One of the benefits of 802.11n is that it supports both the 2.4GHz and 5GHz radio bands. However, up until now, routers based on the still-in-draft 802.11n spec have not leveraged this capability. Apple is leading the charge to change all that with its Airport Extreme, the first draft 802.11n-compliant wireless router eWEEK Labs has tested that supports both wireless radio bands.
Apples AirPort Extreme exemplifies some of the performance benefits of 802.11ns dual-band capability, but it also highlights many of the new questions that wireless administrators must learn to ask as they evaluate the technology. The Airport Extreme is among the first draft-802.11n routers to utilize both the 2.4GHz and 5GHz bands, maintaining backward compatibility with both 802.11b/g and 802.11a.
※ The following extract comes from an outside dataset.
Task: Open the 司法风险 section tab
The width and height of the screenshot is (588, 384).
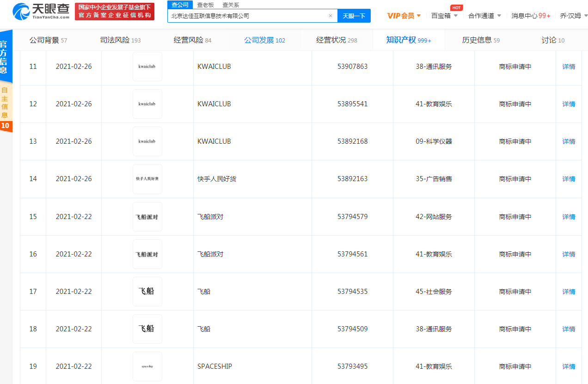Action: tap(120, 40)
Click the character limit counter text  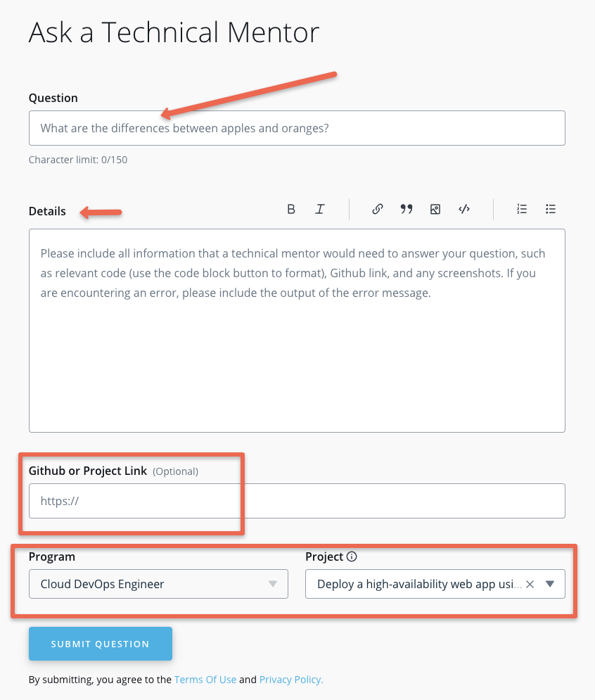[77, 160]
In the last few months, weve seen numerous laptops with integrated draft-802.11n that support both bands (including the Lenovo T60p and Apple MacBook with which we conducted the tests for this report). To keep prices down, however, most wireless router manufacturers up until now have forsaken the 5GHz band, even though the wireless chip sets on which their products are based are capable of the feature.
In fact, along with the AirPort Extreme, the only other dual-band router weve heard of is the Buffalo Wireless-N Nfiniti Dual Band, which is in a different price league than the AirPort Extreme. At $179, the AirPort Extreme seems pricey for a wireless router, but not when you see the $299 price tag of Buffalos router.
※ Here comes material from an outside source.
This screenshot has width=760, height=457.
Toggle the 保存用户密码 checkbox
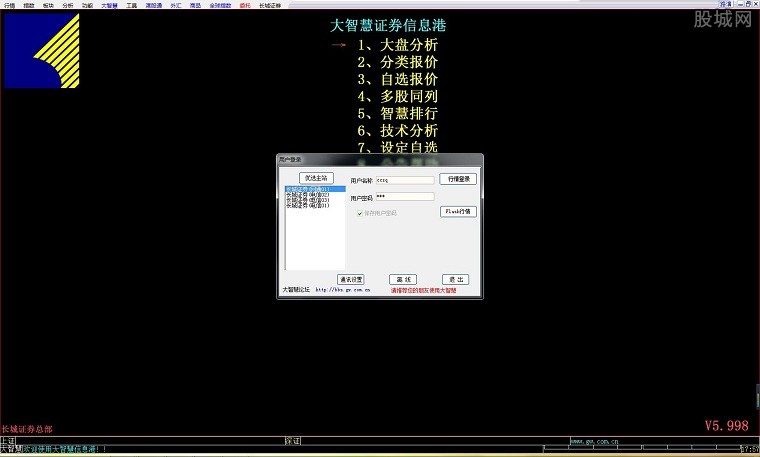coord(360,213)
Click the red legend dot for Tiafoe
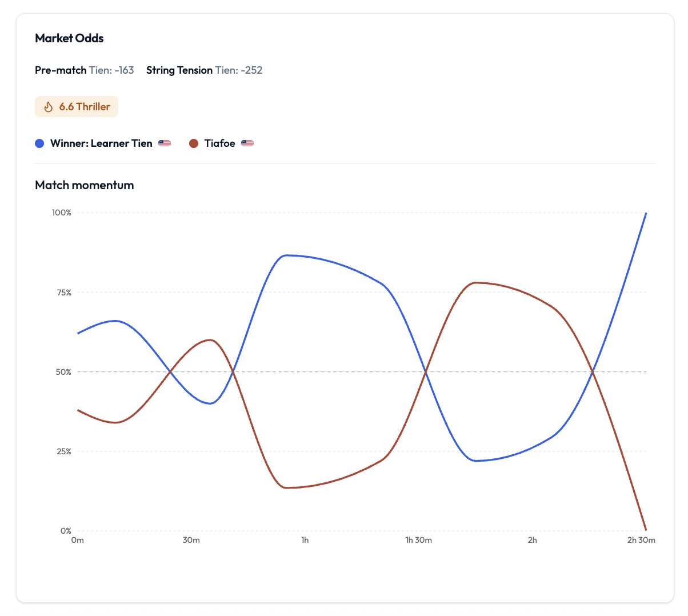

That said, the Nfiniti N Dual Band has one big advantage over the AirPort Extreme: The Buffalo router supports both bands simultaneously. The AirPort Extreme, in contrast, has only a single radio, so we had to choose which band we wanted to support. An AirPort administrator configures the chosen band from the Airport console, and this choice is programmed in software on the radio. We have not tested the Nfiniti Dual Band, but Buffalo marketing materials claim it advertises both bands simultaneously to support different kinds of traffic concurrently.
Despite the AirPort Extremes relative shortcoming, we applaud Apples decision to support the 5GHz band. During tests of the AirPort Extreme, we found throughput performance to be significantly more stable in the higher band, due in no small part to the lower level of interference in the 5GHz band when compared with the vastly more crowded 2.4GHz band.
We also realized greater bi-directional throughout performance in the 5GHz band. In that band, our test MacBook topped out at 107M bps at close distances, while only achieving 90.5M bps in the same test run in the 2.4GHz band. Similarly, our Lenovo client performed about 22 percent worse at close distances in the 2.4GHz band than in the 5GHz band.
Interpreting the guidelines set forth by the 802.11n Task Group in its draft revision, Apple has not implemented channel bonding in the 2.4GHz band to help avoid interference with legacy wireless networks. This means that 2.4GHz-band 802.11n clients can use only 20MHz channels, while 5GHz clients can use a full 40GHz client. We could see this in each clients supplicant application: In 5GHz mode, each client would receive and transmit at the 300M bps link rate, while 2.4GHz clients could attach at only a maximum rate of 144M bps.
We also noted variable results in performance at longer distances in our tests. At 85 feet, the Lenovo clients performance dropped off 32 percent in the 5GHz band, compared to a 19 percent drop in the 2.4GHz band, while the MacBook dropped 7 percent in the 5GHz band, compared to a 28 percent fall in the 2.4 GHz band.
Although both of our client machines leveraged Atheros XSPAN draft-802.11n wireless chip sets (the same technology found in the AirPort Extreme router itself), we still noted a substantial performance discrepancy between clients. This indicates that, with the standards still in flux, consistent interoperability still remains a moving target—even within the same chip-set family.